• **Task item**:
From the listing below, set down exactly the lines between the one holding "[Draugaukime issuu] (50, 2495)" and the one holding "[Partager sur LinkedIn] (342, 1951)", inclusive. No other line is wanted.

• **Input**:
▬▬▬▬▬▬▬▬▬▬
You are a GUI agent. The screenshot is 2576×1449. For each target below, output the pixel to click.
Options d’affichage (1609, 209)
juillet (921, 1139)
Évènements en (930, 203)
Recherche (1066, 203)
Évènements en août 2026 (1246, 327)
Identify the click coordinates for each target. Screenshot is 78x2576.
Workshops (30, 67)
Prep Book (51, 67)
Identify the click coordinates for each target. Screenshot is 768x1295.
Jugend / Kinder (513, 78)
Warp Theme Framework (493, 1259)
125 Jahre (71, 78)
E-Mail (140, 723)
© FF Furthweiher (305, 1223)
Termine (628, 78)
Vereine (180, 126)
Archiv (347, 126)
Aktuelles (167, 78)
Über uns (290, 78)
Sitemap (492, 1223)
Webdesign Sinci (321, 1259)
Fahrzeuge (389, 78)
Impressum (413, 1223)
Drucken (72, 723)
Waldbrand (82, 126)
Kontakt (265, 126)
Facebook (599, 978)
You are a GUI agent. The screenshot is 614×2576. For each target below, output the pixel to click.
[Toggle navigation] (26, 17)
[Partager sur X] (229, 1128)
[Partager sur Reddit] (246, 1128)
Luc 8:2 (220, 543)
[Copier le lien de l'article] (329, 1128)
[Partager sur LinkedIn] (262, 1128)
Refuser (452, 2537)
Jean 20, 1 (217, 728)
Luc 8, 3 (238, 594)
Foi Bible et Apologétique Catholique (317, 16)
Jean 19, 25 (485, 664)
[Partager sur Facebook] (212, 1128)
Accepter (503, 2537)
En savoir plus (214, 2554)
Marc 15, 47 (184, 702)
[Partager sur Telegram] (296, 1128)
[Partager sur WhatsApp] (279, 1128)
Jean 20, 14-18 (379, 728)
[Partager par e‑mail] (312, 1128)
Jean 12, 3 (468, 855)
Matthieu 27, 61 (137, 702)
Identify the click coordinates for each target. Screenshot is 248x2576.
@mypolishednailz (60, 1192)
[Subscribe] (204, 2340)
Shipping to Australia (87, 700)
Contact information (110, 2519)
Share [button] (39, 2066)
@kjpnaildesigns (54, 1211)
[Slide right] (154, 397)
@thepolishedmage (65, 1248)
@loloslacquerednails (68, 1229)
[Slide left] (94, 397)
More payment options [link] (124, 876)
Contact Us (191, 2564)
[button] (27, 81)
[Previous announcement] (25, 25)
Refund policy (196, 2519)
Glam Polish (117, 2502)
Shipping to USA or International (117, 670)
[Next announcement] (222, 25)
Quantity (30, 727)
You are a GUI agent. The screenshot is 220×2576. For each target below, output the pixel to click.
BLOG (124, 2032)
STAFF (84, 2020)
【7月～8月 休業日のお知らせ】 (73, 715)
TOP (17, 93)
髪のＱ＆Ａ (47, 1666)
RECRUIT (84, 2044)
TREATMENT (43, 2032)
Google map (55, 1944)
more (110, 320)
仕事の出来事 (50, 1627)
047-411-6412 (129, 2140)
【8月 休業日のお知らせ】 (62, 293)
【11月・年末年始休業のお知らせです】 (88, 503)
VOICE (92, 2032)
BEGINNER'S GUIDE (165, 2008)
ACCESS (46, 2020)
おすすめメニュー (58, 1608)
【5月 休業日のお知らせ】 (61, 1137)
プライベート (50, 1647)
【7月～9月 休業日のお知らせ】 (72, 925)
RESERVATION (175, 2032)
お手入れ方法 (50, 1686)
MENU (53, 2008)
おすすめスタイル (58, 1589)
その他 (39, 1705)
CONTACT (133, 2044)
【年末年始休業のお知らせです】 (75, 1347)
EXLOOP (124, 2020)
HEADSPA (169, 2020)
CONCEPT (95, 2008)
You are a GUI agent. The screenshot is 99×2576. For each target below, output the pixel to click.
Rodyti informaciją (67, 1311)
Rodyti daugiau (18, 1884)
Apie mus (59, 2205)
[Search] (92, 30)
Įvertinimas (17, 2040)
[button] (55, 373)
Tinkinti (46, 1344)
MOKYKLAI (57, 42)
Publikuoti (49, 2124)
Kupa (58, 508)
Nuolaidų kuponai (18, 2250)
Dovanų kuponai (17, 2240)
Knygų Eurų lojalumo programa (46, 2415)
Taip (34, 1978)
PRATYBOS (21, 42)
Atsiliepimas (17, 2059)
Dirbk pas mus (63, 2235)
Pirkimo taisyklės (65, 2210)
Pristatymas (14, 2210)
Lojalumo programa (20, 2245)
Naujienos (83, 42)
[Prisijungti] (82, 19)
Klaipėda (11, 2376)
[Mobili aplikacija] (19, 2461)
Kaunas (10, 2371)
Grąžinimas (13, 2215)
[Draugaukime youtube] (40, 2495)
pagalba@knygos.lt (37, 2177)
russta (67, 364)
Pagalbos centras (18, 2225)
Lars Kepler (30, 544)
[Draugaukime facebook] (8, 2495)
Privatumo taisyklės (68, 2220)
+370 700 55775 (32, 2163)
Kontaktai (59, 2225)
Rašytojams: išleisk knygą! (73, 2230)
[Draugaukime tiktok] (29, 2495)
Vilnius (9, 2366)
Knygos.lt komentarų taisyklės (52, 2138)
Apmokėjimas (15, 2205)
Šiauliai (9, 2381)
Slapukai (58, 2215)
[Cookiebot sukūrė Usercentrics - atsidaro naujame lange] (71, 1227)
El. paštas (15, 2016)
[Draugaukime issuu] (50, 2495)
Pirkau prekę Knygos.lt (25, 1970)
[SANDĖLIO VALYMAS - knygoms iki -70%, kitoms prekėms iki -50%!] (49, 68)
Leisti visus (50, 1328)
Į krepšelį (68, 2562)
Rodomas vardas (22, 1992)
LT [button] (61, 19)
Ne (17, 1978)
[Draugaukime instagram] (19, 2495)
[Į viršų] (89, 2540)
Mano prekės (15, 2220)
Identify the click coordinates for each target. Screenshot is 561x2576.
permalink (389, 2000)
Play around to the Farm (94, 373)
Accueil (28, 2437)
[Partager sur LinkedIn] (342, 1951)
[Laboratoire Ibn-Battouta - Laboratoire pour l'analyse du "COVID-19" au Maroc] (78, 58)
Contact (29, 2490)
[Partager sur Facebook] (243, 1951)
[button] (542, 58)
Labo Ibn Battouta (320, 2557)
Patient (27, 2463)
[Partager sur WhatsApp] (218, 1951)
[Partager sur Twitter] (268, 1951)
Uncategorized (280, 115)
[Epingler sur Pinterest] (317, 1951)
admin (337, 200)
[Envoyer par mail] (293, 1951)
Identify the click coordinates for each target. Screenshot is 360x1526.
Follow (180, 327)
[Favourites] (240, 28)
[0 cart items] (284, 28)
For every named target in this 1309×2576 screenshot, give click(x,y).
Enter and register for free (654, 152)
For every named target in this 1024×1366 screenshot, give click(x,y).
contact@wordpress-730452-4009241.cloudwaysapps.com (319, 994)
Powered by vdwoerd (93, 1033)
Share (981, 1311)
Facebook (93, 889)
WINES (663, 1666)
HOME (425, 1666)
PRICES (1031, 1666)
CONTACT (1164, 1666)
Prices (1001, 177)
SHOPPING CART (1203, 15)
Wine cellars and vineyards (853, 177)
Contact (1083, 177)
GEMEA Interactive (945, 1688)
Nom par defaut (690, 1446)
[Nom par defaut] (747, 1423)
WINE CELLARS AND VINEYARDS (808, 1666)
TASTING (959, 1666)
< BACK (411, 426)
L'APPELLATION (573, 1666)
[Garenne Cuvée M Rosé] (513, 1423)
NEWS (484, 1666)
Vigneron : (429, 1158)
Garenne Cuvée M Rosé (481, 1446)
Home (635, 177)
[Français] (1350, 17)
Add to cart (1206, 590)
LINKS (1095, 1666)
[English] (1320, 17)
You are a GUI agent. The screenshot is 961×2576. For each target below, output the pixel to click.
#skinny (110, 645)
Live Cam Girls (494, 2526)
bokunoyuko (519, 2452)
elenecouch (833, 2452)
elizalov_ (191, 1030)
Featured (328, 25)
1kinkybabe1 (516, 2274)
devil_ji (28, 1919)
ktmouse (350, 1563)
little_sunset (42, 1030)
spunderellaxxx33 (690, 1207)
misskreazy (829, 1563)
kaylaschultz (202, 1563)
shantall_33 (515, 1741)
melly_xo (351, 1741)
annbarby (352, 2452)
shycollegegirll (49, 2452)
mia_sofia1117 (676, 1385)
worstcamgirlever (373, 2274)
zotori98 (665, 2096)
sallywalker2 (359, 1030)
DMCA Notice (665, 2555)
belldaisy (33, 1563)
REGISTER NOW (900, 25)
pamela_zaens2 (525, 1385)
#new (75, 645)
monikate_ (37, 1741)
▬▬▬▬▬▬▬▬▬▬
• **Answer to this problem**:
[Draugaukime issuu] (50, 2495)
Pirkau prekę Knygos.lt (25, 1970)
[SANDĖLIO VALYMAS - knygoms iki -70%, kitoms prekėms iki -50%!] (49, 68)
Leisti visus (50, 1328)
Į krepšelį (68, 2562)
Rodomas vardas (22, 1992)
LT [button] (61, 19)
Ne (17, 1978)
[Draugaukime instagram] (19, 2495)
[Į viršų] (89, 2540)
Mano prekės (15, 2220)
Identify the click coordinates for each target. Screenshot is 561x2576.
permalink (389, 2000)
Play around to the Farm (94, 373)
Accueil (28, 2437)
[Partager sur LinkedIn] (342, 1951)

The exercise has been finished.